• [Things to do]
a: Which names in the forum thread stand on the line directly after a date?
b: Could you rewrite the part of the forum thread that opens with the words containing "For the differences" and closes with "the background difference.", swapping "Grace Museum" for "Grace Gallery"?

• [Text excerpt]
I’ll try to figure out the pack totals for you in a little bit.

Brad W.

14 04 2008
Chad

Still working on this rainbow. Nice job Brad.

15 04 2008
oljoe73

I say go for 2000 Prism. That set has a small but good selection of team players and enough of a challenge because of the retail only and Seven-11 only parallels

16 04 2008
oldschoolbreaks

How can you tell what parallel you have in 2000 Prism??

16 04 2008
Joe

For the differences in 2000 Prism

http://www.markgrace.com/museum/2000.html

The cards are in the Grace Museum. He has scans of the 2000 Prism so you can see the background difference.

• [Data shown]
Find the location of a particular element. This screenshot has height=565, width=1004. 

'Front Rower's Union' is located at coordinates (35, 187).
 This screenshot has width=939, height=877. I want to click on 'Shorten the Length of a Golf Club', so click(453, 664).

• [Solutions for each task]
a:
Chad
oljoe73
oldschoolbreaks
Joe

b:
For the differences in 2000 Prism

http://www.markgrace.com/museum/2000.html

The cards are in the Grace Gallery. He has scans of the 2000 Prism so you can see the background difference.